Tag Archives: theft

May I take your purse?

In Chile, good manners and proper hosting etiquette stipulate that not only jackets are placed on the host’s bed, but women’s purses too.

Yes, really.

Note to all past, present, and future hosts: Please do not take what I am about to say personally. No offense is intended—at all… What you are about to read is simply a bit of mental musing on yet another cultural difference and my attempts to make sense out it all.

Here’s another one of those little things about life in Chile that I should be used to by now but that still takes me by surprise over and over again. The first time a charming new friend said upon my arrival at her birthday party, “Let me take your coat and purse,” I was stunned but still in the “when in Rome mode,” so I handed over my jacket along with all my cash, credit cards, checkbook, ID, and date book (no cell phone in those days)… basically, every portable thing of value I owned and watched it disappear into her bedroom.

Purses-400As the house filled up with guests and the ratio of people I knew vs. those I didn’t increasingly widened, and as I realized that not even she knew everyone wandering about her house, the triple double dragon knot in my stomach (or was it a lark’s head hitch? or a Portuguese bowline?) just wouldn’t ease up: My Purse Was Unattended.

The evening ended well, and I recovered my purse with all its contents intact, but I kept wondering what I would have done if something had indeed disappeared. I’ve since heard many stories of the credit card that slips away during a party, that one check that goes missing from the middle of the checkbook (and later turns up cashed for some budget-devastating amount), the wallet that ends up $10 lucas lighter (and the accompanying feeling of doubt—did I really have that money when I got here? Very uncomfortable.

How embarrassing would it be to have to tell someone that something was stolen from me at their house? What is the proper Manual de Carreño (Latin America’s Emily Post) response to that situation? How should the host respond? Or maybe it would be rude to tell the host? But wouldn’t s/he want to know? Or would s/he feel like I was making some kind of accusation? Who is responsible in these situations? I always figured it was my responsibility to take care of my purse and its contents, so if I abandon it on someone’s bed for 6 hours, wouldn’t that make it own damned fault? Too many uncomfortable considerations.

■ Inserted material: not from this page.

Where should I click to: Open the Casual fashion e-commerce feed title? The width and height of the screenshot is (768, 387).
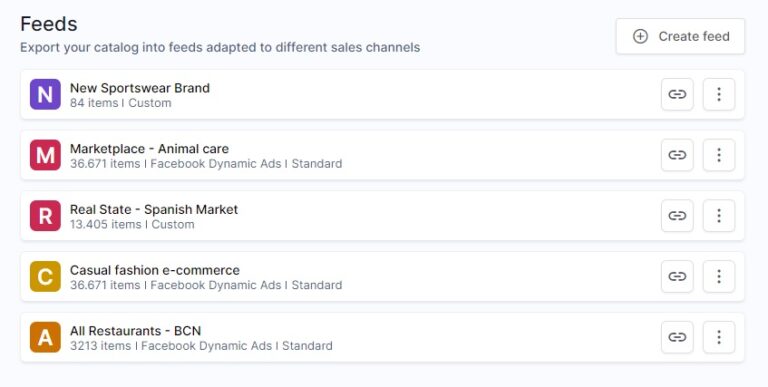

Please don’t think it’s a case of hanging out with shady characters. Not at all. I certainly trust my hosts, and I’m not so paranoid that I worry in small groups of friends. But parties, especially birthdays, tend to get very large here. People show up with unknown friends in tow. Teenage and college-age kids of the household often make an appearance with a gaggle of friends and friends of friends. It’s not at all uncommon to see 50 or more people troop through a house during the course of a 6-8-hour birthday party. And at every one of those celebrations, the host’s bed will be heavily laden with purses.

What's in the Queen's Handbag

What's in the Queen's Handbag, by Phil Dampier & Ashley Walton

I admit that my inner purse GPS has become far more advanced since moving to Santiago—a large city in which pickpockets and purse snatchers are pretty common (see Bye Bye Blackberry). In fact, when I go to visit my family in small-town America, where windows don’t have bars, cars don’t have alarms, gas caps don’t require keys, and purses dangle freely from restaurant chairs, they accuse me of rivaling Queen Elizabeth for purse-related paranoia, but honestly, I’m sure my purse has more valuable contents (are far less security) than the Queen’s handbag does!

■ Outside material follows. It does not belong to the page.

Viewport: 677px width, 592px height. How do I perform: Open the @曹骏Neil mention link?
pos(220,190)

Maybe there’s some secret Chilean purse-toting knowledge that gets passed down from mother to daughter; but the fact that I never had a Chilean mother would place me cluelessly dawdling behind the proverbial door when that information got passed out. Maybe all those purses contain no more than lipstick and keys, so their location is a non-issue. Maybe I need to check for a “Purse Content 101” course with a good section on party-going.

It is also true that I will usually want to get something out of my bag over the course of the evening. Although I will probably have no need for cash, check, or plastic, I just might want to get my hands on other practical items like tissues, cough drops, a pen, a date book, a business card, a cell phone, a small camera, etc. at some point during the evening!

So here’s my strategy. I hand over my jacket and politely decline the purse-relieving offer by stating, quite truthfully, that I will need to get something out of it during the night, and then I set it somewhere out of the way but within reach and get on with enjoying the party.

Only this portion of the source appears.